浙江医院响应卫健委号召,积极探索建立以区域医院为核心的医院-社区-家庭/养老机构的医养护一体化的延续护理体系。

1.构建“专科联盟+医联体”紧密合作型高水平医联体同质化管理模式

2015年浙江医院牵头成立老年医学联盟(成员包括医院、社区卫生服务中心、养老机构)。依托老年医学联盟的成立组建老年病专科联盟及浙江医院高水平医联体医疗社区养老,形成了一个涵盖城、郊、乡、海岛的纵深联合网,将省市级、县级、乡镇社区卫生服务中心三级双向联动,同时积极构建由“急、难、疑”诊治到慢病管理-康复的医养护一体化服务的架构体系,形成医院-社区-家庭之间的无缝转诊体系。通过三甲医院托管社区医院,在社区医院开设“三甲医院病房”,集社区康复、医养融合、安宁疗护三方面有机结合,实现基层首诊、双向转诊、上下联动的分级诊疗模式及医疗机构“大手牵小手”的扶持模式。在此基础上,通过实践完善,形成可复制推广的“西湖模式”。

2.建立支撑医养护一体化服务的智慧医疗平台

平台利用现代信息网络技术对老人的护理过程及其生理数据进行收集后进行老年综合系统评估,根据评估结果及家庭支持情况提供不同的照护服务。同时利用卫生专网实现远程会诊和双向转诊,实现三级医院-区域医疗中心-社区-居家照护的信息共享及无障碍闭环转诊服务。同时浙江医院积极拓展互联网+服务,通过线上咨询,线下提供服务,更好地满足了居家老人的健康需求。

3.综合医院与社区卫生服务机构联动的居家护理服务体系运作

1)一体化模式运行:浙江医院充分发挥其在老年医学重点专科及老年综合评估体系上的优势,依靠多学科团队协作及中长期照护体系基地的联网。
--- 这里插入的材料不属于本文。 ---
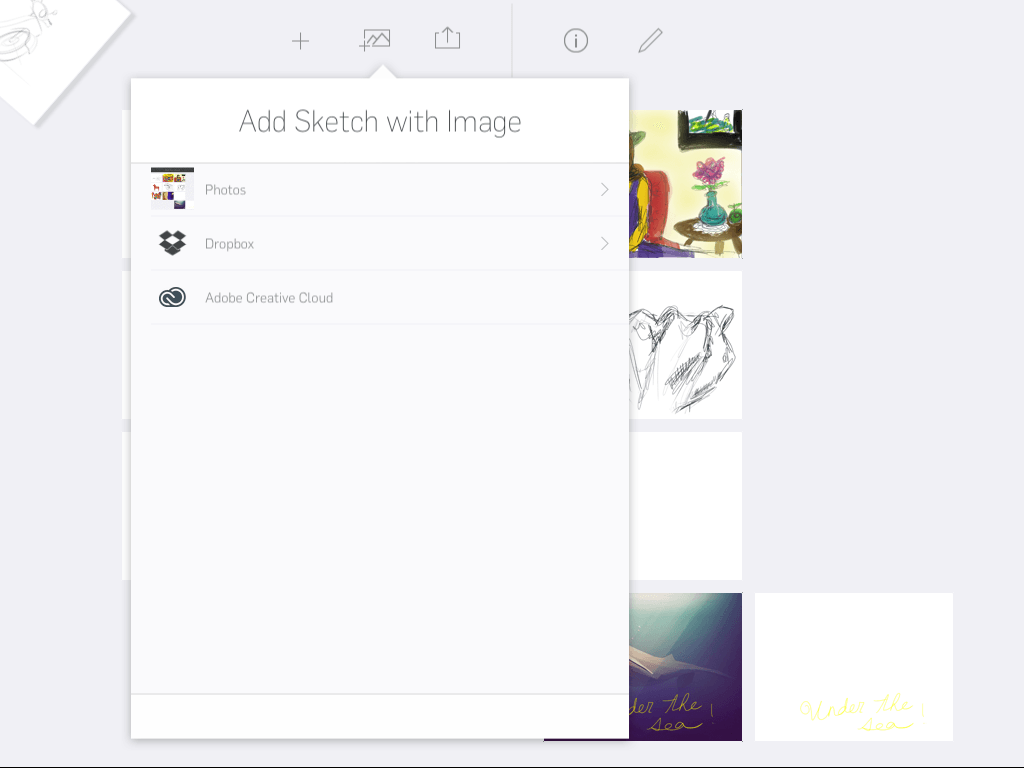Open the yellow Under the Sea text sketch
Screen dimensions: 1024x768
coord(854,667)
通过协调各社区卫生服务中心,派遣专职护士进驻机构进行业务指导和培训,提供服务并进行定期评估考核。同时设立管理专员,上门评估居民服务需求,精准确定与服务对象相匹配的服务项。

2)依托智慧医疗平台对老人进行老年综合评估。根据评估结果、家庭支持情况,将病人分为三个照护时期及照护场所:急性期照护(综合医院)、急性后/中期照护(社区)、长期照护、慢病管理(养老机构或居家)。在不同机构提供相应的照护,如在综合医院以治疗疾病为主的照护,多学科团队会诊后进行康复护理、认知训练等;在社区主要提供居住环境评估及改造、生活照护安排、康复护理、认知训练等;在养老机构或居家主要提供居家环境评估及改造、安全意识及生活照料、喘息服务、临终关怀等。当病人的病情发生变化时,再次进行评估,并进行双向转诊(见图一)。
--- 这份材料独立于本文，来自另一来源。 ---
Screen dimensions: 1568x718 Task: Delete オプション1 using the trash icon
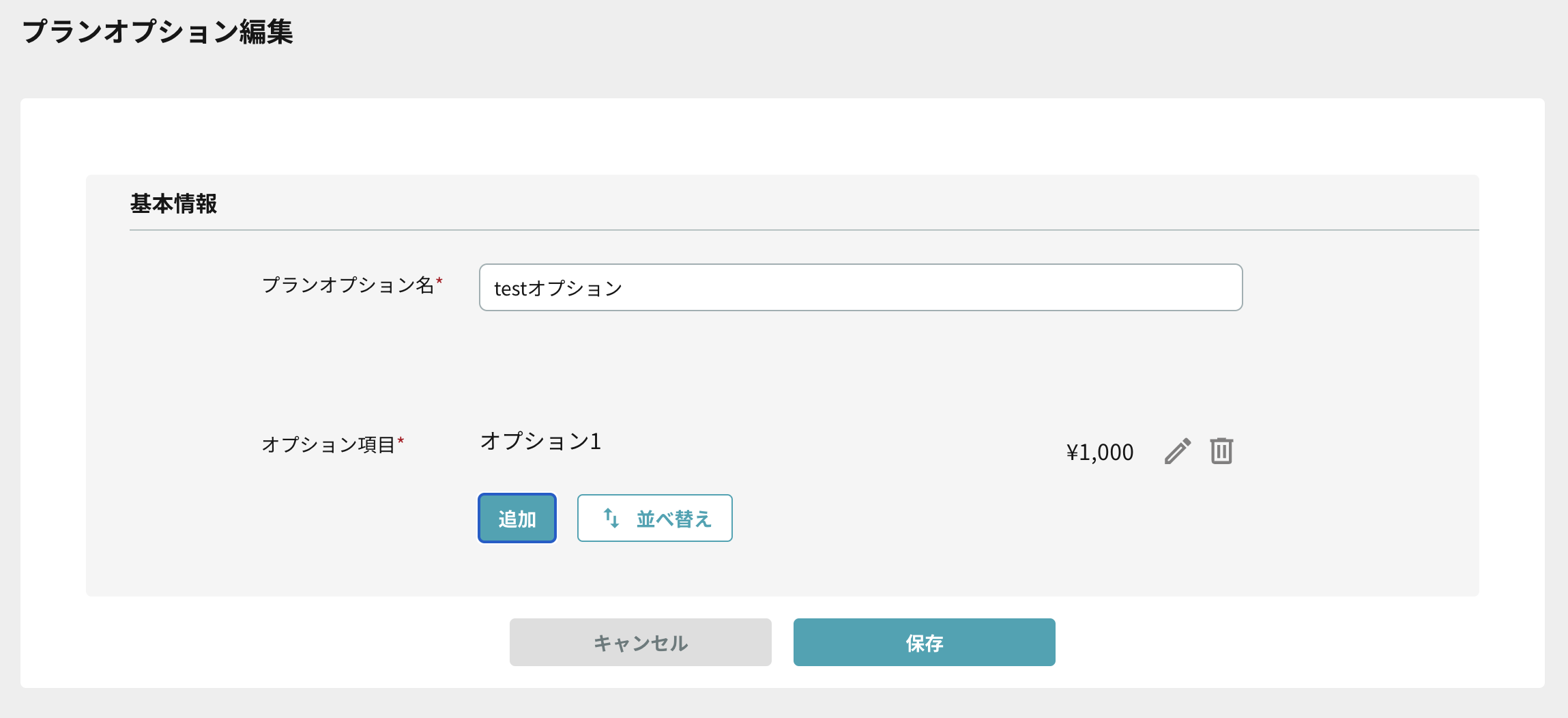click(1221, 451)
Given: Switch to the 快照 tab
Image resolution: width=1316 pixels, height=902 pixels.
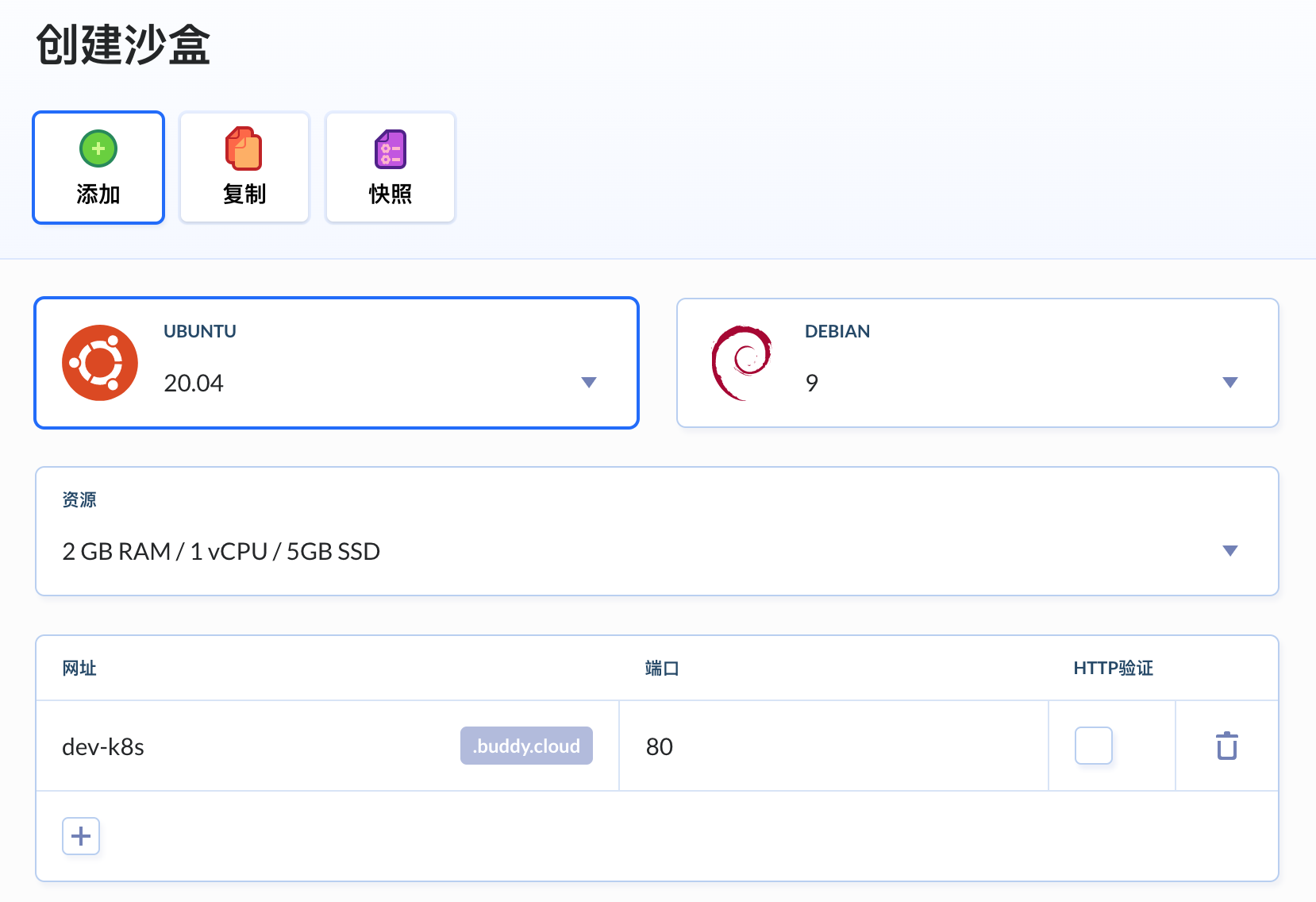Looking at the screenshot, I should click(390, 194).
3)设立出院准备服务工作流程。在综合医院内通过出院准备服务计划实施老人延续照护。内容包括:①患者的综合评估(住院中,出院前,出院后追踪)与医护方案的制定②培训与指导患者及家属,协助解决患者出院后需要的照护知识及技能③与社区卫生中心签约医生合作并完成无缝对接。在社区开设“三甲医院病房”,设立呼吸照护病房,急性后期照护病房,安宁缓和医疗病房,并通过开设慢病门诊,指导家庭病房建立,使社区医疗向居家照护延伸。

4)由多学科团队提供上门居家访视。给予饮食、用药、用氧指导,呼吸机参数调整,呼吸操锻炼,造口护理,管道护理,抽血复查等。多学科团队定期讨论,持续改进护理质量。

浙江医院通过开展“医院-社区-家庭/养老机构”一体化的延续护理体系,使老年病医疗水平能够实现“全方位、高水平、同质化”发展。